◆ Task goal ◆
Print the data exactly. Omit the pictures.

◆ Data excerpts ◆
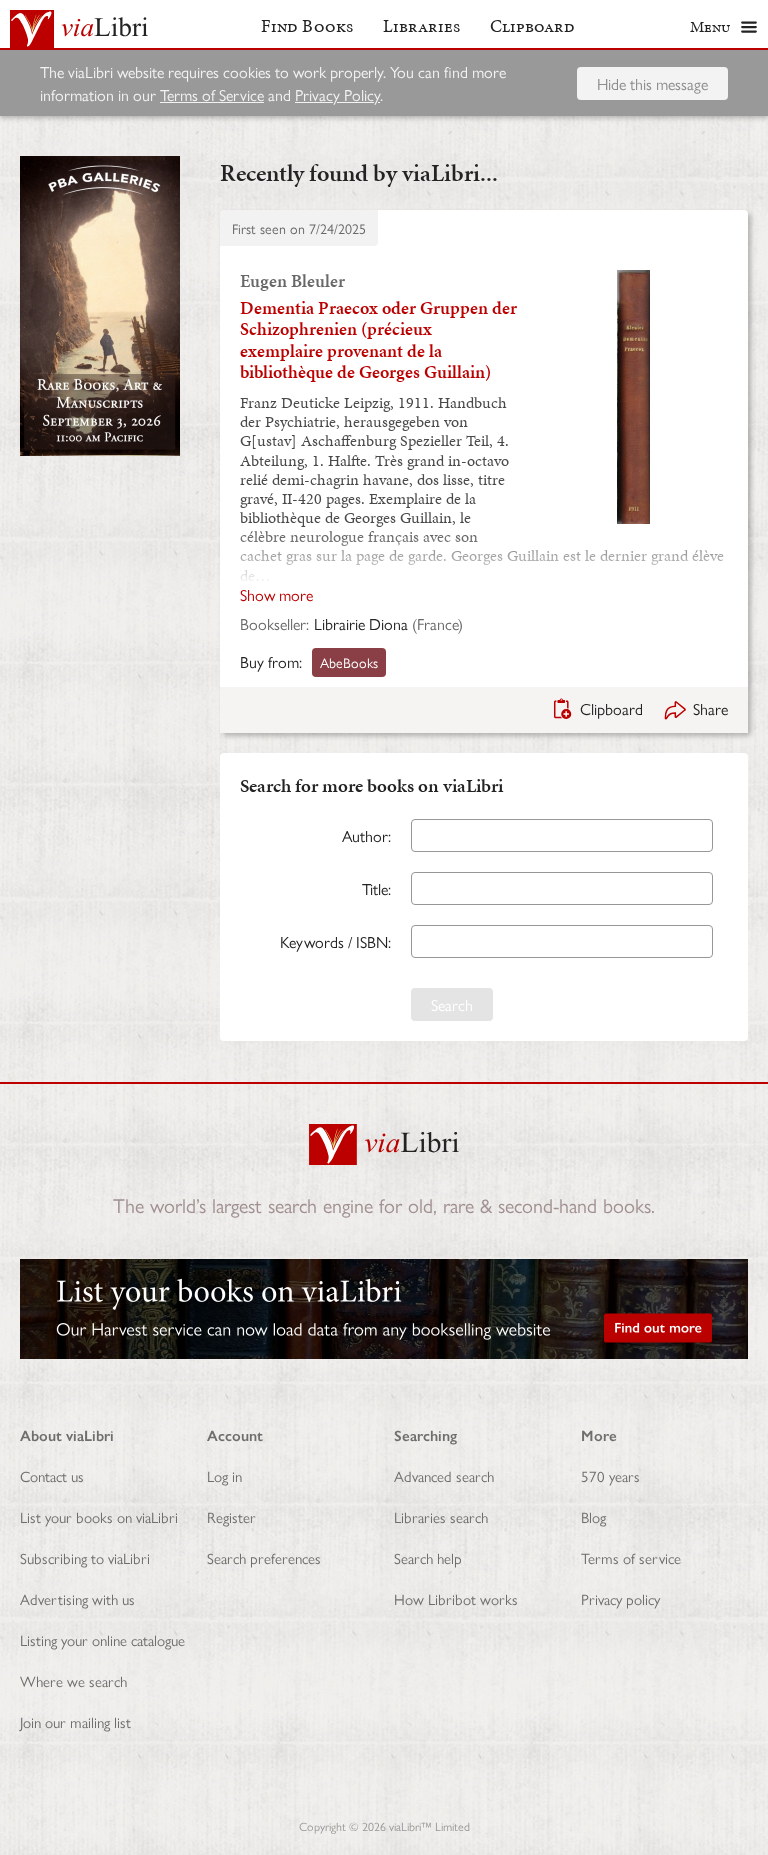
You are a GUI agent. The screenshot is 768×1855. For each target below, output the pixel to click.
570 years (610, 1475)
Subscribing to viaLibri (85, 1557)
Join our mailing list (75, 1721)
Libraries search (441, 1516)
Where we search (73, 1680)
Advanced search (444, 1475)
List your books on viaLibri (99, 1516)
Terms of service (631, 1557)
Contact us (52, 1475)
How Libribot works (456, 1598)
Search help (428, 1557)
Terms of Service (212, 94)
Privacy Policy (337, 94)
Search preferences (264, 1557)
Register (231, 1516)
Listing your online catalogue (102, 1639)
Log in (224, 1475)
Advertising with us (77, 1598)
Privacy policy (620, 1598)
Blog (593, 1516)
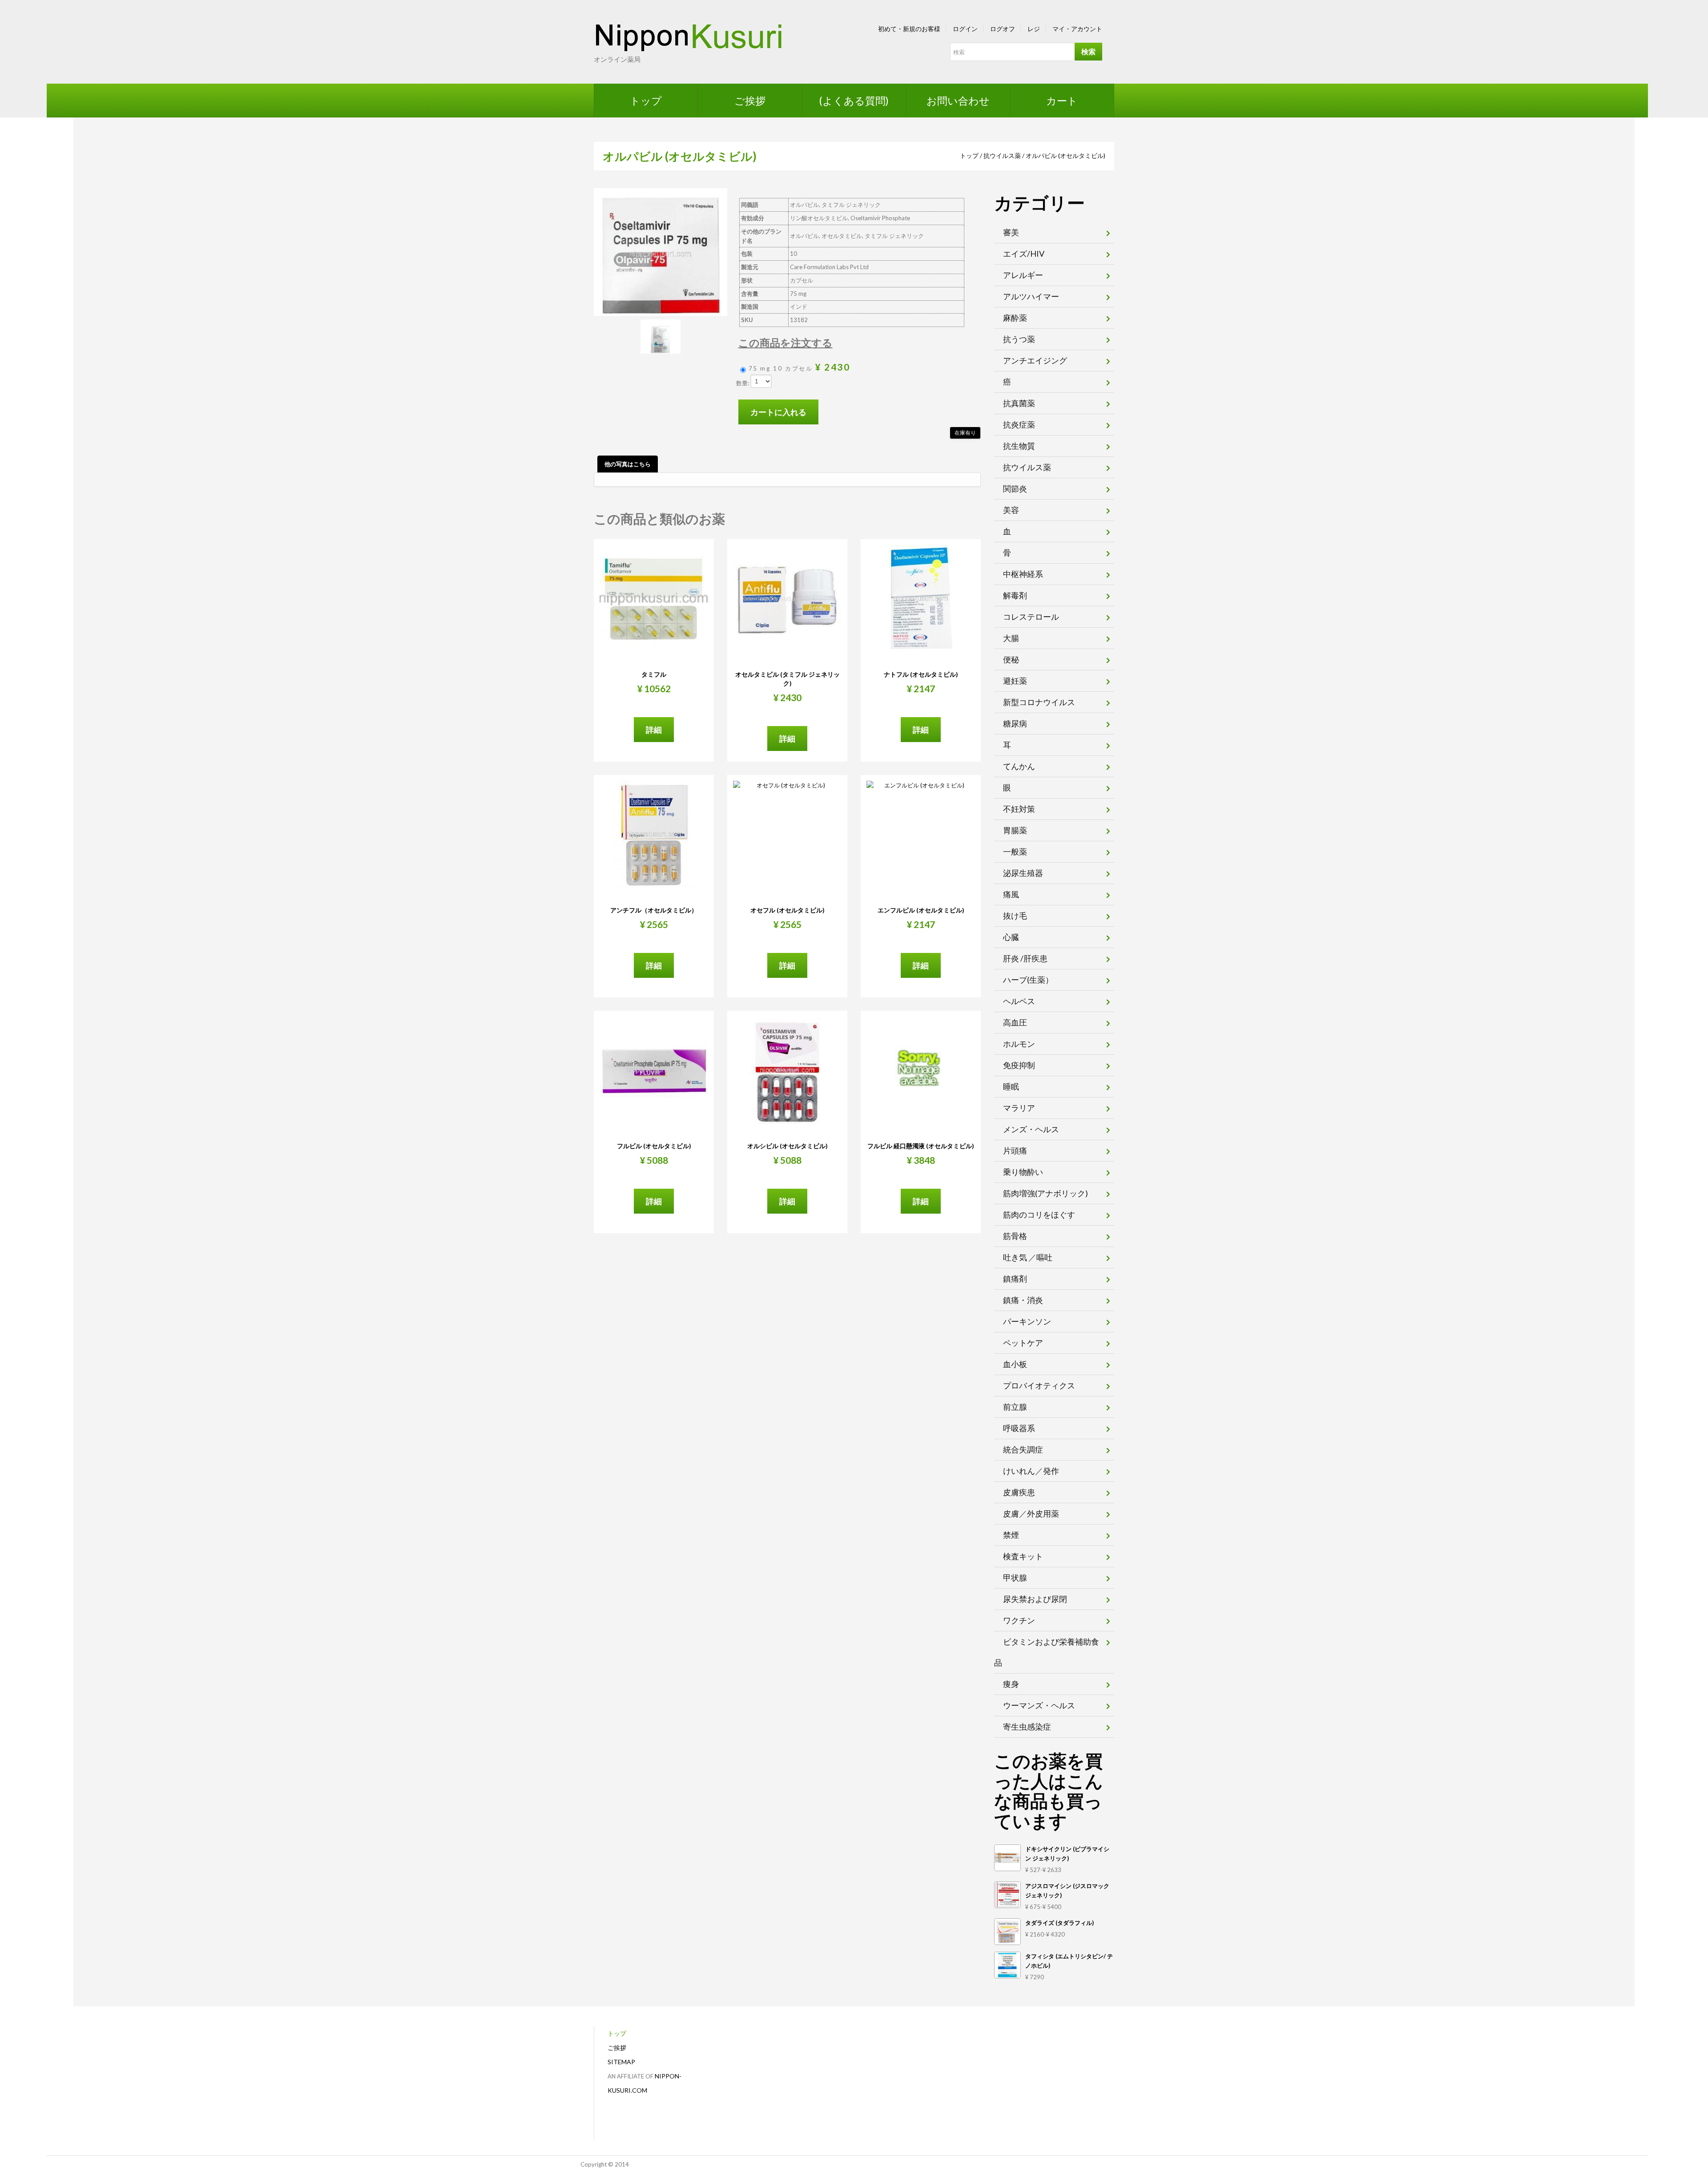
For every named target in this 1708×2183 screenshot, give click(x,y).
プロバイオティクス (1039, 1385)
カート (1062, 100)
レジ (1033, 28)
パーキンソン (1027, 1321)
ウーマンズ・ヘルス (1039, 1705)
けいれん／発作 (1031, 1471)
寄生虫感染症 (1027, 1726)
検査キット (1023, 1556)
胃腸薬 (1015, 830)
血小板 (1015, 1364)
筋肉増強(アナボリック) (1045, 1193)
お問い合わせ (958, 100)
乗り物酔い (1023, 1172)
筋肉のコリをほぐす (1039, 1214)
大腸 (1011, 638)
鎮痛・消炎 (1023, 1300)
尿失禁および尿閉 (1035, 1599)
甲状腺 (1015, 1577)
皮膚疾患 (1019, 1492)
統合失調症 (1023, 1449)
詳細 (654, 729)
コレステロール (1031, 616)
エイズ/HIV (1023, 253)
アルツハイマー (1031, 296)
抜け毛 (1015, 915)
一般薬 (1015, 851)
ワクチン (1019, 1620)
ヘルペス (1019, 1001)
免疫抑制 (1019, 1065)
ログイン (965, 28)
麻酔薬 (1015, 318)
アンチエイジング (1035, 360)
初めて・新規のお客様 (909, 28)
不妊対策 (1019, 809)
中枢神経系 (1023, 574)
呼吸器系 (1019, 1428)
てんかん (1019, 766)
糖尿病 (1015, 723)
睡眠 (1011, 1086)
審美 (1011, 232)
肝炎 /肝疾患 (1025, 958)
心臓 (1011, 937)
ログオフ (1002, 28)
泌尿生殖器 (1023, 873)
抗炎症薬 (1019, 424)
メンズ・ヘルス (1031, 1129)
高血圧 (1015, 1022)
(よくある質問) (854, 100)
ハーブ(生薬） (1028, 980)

◆ Answer space ◆
You are a GUI agent. The screenshot is 768×1855. For each target below, output the pixel to click.
570 years (610, 1475)
Subscribing to viaLibri (85, 1557)
Join our mailing list (75, 1721)
Libraries search (441, 1516)
Where we search (73, 1680)
Advanced search (444, 1475)
List your books on viaLibri (99, 1516)
Terms of service (631, 1557)
Contact us (52, 1475)
How Libribot works (456, 1598)
Search help (428, 1557)
Terms of Service (212, 94)
Privacy Policy (337, 94)
Search preferences (264, 1557)
Register (231, 1516)
Listing your online catalogue (102, 1639)
Log in (224, 1475)
Advertising with us (77, 1598)
Privacy policy (620, 1598)
Blog (593, 1516)
For every named target in this 1708×2183 screenshot, give click(x,y).
プロバイオティクス (1039, 1385)
カート (1062, 100)
レジ (1033, 28)
パーキンソン (1027, 1321)
ウーマンズ・ヘルス (1039, 1705)
けいれん／発作 (1031, 1471)
寄生虫感染症 (1027, 1726)
検査キット (1023, 1556)
胃腸薬 (1015, 830)
血小板 (1015, 1364)
筋肉増強(アナボリック) (1045, 1193)
お問い合わせ (958, 100)
乗り物酔い (1023, 1172)
筋肉のコリをほぐす (1039, 1214)
大腸 (1011, 638)
鎮痛・消炎 (1023, 1300)
尿失禁および尿閉 (1035, 1599)
甲状腺 (1015, 1577)
皮膚疾患 (1019, 1492)
統合失調症 (1023, 1449)
詳細 (654, 729)
コレステロール (1031, 616)
エイズ/HIV (1023, 253)
アルツハイマー (1031, 296)
抜け毛 (1015, 915)
一般薬 (1015, 851)
ワクチン (1019, 1620)
ヘルペス (1019, 1001)
免疫抑制 (1019, 1065)
ログイン (965, 28)
麻酔薬 (1015, 318)
アンチエイジング (1035, 360)
初めて・新規のお客様 (909, 28)
不妊対策 (1019, 809)
中枢神経系 (1023, 574)
呼吸器系 (1019, 1428)
てんかん (1019, 766)
糖尿病 (1015, 723)
睡眠 (1011, 1086)
審美 (1011, 232)
肝炎 /肝疾患 (1025, 958)
心臓 (1011, 937)
ログオフ (1002, 28)
泌尿生殖器 (1023, 873)
抗炎症薬 (1019, 424)
メンズ・ヘルス (1031, 1129)
高血圧 (1015, 1022)
(よくある質問) (854, 100)
ハーブ(生薬） (1028, 980)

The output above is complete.